[Stored records]

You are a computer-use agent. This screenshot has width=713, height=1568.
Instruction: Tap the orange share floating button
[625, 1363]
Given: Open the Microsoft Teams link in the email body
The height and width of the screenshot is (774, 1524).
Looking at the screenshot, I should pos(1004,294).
--
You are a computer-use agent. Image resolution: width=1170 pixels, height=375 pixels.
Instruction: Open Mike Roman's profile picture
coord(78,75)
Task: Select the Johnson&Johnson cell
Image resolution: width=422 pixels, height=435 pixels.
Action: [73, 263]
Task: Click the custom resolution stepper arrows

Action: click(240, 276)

### BRIEF
Check all the records above and select each line where the string "computer" is found.

### TASK RESULT
You are a computer-use agent. This screenshot has width=713, height=1568.
You are a computer-use agent. Image resolution: width=1170 pixels, height=375 pixels.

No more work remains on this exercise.